The mortality rate of rhabdomyolysis was 7.5% in this study, but ranged from 1.7 to 59% in previous reports in patients with different backgrounds [1
]. A study in patients with rhabdomyolysis caused by illicit drug and alcohol use showed mortality was 3.4% [3
] Other studies in patients with rhabdomyolysis treated in the intensive care unit showed the mortality rate was 59% with renal failure and 22% without renal failure [15
]. Because half the cases in our study were caused by prescribed drugs, the mortality rate was different from that for rhabdomyolysis caused by illicit drugs and alcohol. In addition, patients who needed renal replacement therapies on admission (and were thus expected to have a higher mortality rate), were not included in our study; this might explain the lower mortality rate in our study compared with that reported in the study in patients treated in intensive care units. In our study, 3.7% of patients required the introduction of renal replacement therapies, which was lower than that in previous studies (8.0-9.5%) [6
]. The lower frequency in our study might be because we excluded patients who required renal replacement therapies on admission.

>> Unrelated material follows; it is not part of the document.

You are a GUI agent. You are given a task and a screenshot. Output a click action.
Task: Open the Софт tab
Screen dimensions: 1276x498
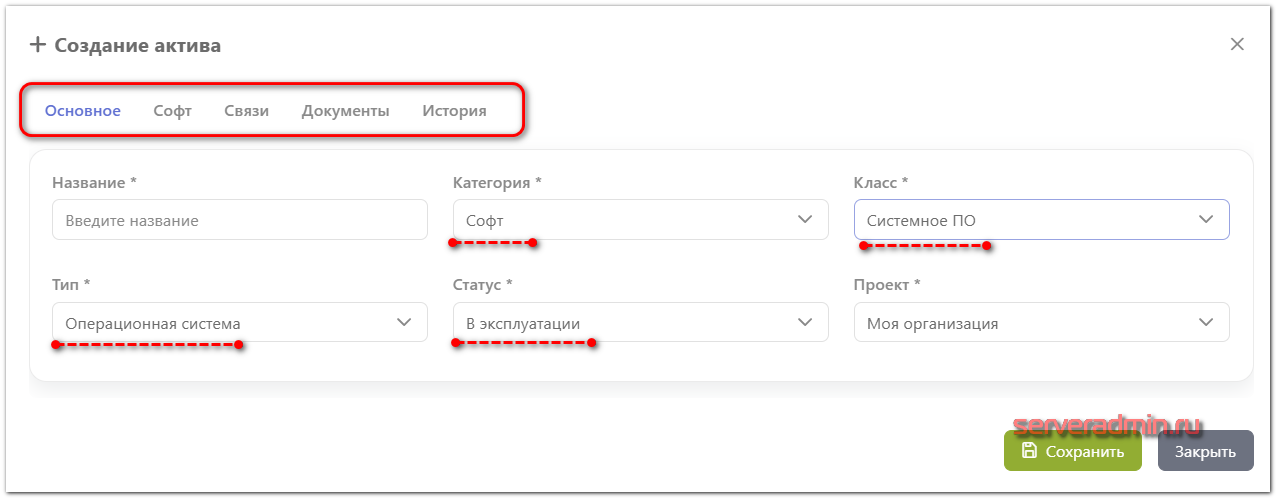click(x=172, y=111)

In previous studies, the predominant causes of rhabdomyolysis were illicit drugs, alcohol, prescribed drugs, myopathies, trauma, NMS and seizure disorders, and prolonged immobility [3
]. The main causes in our study were prescribed drugs, which accounted for 55% of cases, followed by myopathies, metabolic diseases, and heat stroke/dehydration. Our department mainly treats patients with diseases of general internal medicine, with a low frequency of illicit drug use and trauma, which resulted in prescribed drugs being the main cause. Our department belongs to the university hospital, which facilitates our ability to treat patients referred to us by psychiatrists. This fact leads psychiatrists in other local hospitals to refer their patients when they experience serious diseases of internal medicine. As a result, we have many opportunities to treat patients with rhabdomyolysis caused by psychiatric medicines. The causes of rhabdomyolysis vary according to patient background and so does the probability of serious consequences. This is the reason it is imperative to take patient background into consideration when we predict the prognosis of rhabdomyolysis.
NMS can be a fatal disease which occurs in 0.07-3.23% of patients using antipsychotic drugs, with a considerably high mortality rate of about 10% [7
]. There were 11 cases (20.8%) fulfilling Levenson’s criteria in this study [8
]. Of those patients, only three (27%) had a serious prognosis. Because sweating is one of the important symptomatic factors of Levenson’s criteria, [8
] it may have some relationship with the aggravation of rhabdomyolysis with NMS. Our study, however, did not show a significant difference between the rate of patients fulfilling Levenson’s criteria between Groups A and B.
The present study has several limitations. This study was a retrospective chart review. Although we presumed that physicians in our department were in agreement about treatments including hydration and the introduction of renal replacement, these treatments were provided in an arbitrary manner. In addition, the sample size was too small to conduct multivariate analysis, which made it impossible to adjust for various confounding factors such as age, fever, and dehydration. With regard to laboratory data, we didn’t analyze pH, prothrombin time, or calcium, because they had rarely been investigated on admission. Although urinary myoglobin was reported to be a useful marker of predicting poor prognosis, [1
] we didn’t analyze this because it usually takes several days to obtain the result in our institute, which negates its use in predicting prognosis on admission.